Если только человек пробудился душой, то ему не хватает не просто чего-то - вещей, произведений, пространств и времен, и не чего-то безликого и безличностного, а кого-то таких, без кого он и сам не может стать и быть самим собою. Ему не хватает кого-то многих и многих, достойных быть принятыми безраздельно. Тех, с кем можно было бы породниться сверх-природными, культурно-смысловыми и непреходящими узами. Ему недостает тех, кто уже вошел в гораздо более тесное и глубокое родство, чем он мечтал бы сам войти,- с Высшим сверх-бытийным началом всякого бытия. Ему, поверх всего, недостает самого этого Начала. И, при всем при этом, ему не хватает даже себя же самого,- а именно такого, который был бы более достоин приобщения ко всем высшим и к абсолютному Отечеству.

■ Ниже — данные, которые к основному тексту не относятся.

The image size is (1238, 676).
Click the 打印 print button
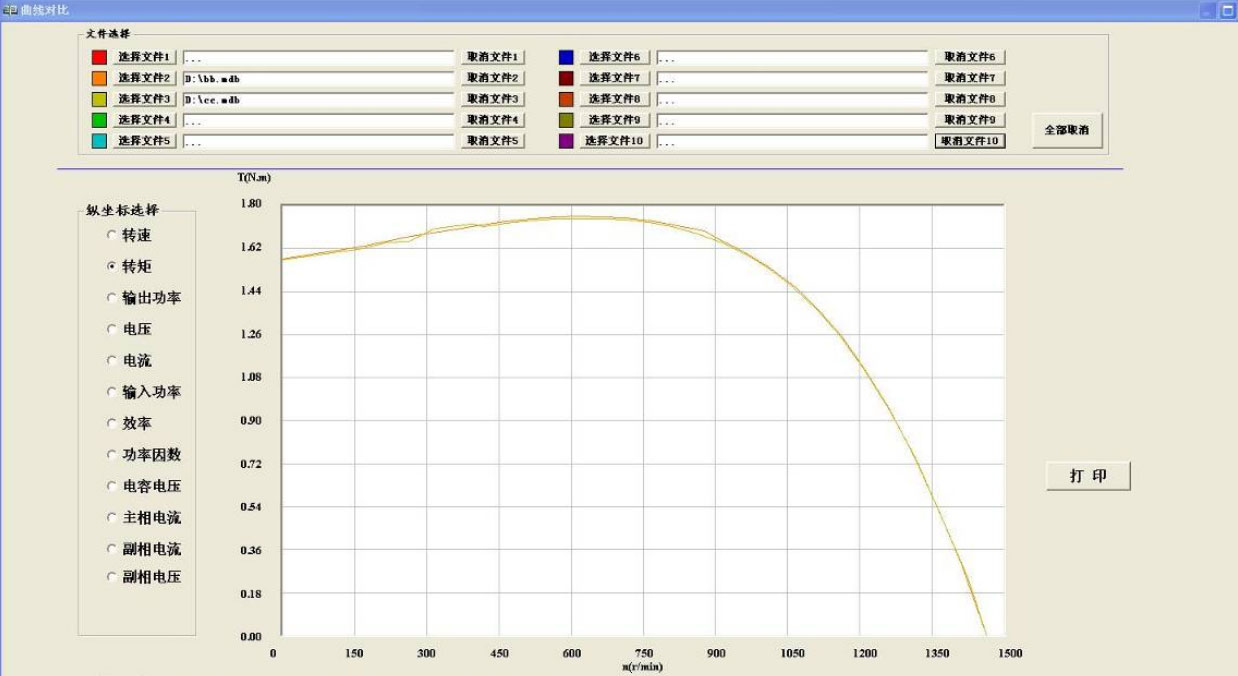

В том, что человеку сразу и изначально не дано быть вполне самим собой - субъектом, со-творцом, душевно-духовным существом, личностью - великая премудрость. В минерале, в растении и грибе, в птице и звере, то ли как в индивидууме, то ли как в коллективном организме, вроде муравьиных и пчелиных, заложена вся сущностная полнота возможностей своего рода и вида. Но зато - также и вся ограничивающая готовая- специфичность, отделяющая, чем может, от того, чем в принципе не может быть данное существо. Человеку же не дарована такая полнота: ему не хватает даже самой своей сущности в ее важнейших компонентах, ему недостает самого себя как подлинного, состоявшегося человека. Но зато именно благодаря этому он одарен онтологической свободой: восполнить свою сущностную неполноту через культурное становление и самообретение или не восполнить и через это утратить даже и то, чем он уже был одарен. Ему дана свобода выбора между возвышением к полноте дарований, все большей и большей, и падением к утрате себя, к самоопустошению, к деградации ниже животного. Степень одаренности человека - величина сугубо переменная и зависит от его свободной воли и столь же свободной воли одаряющего его Высшего Начала, от взаимности и сопричастности между ними.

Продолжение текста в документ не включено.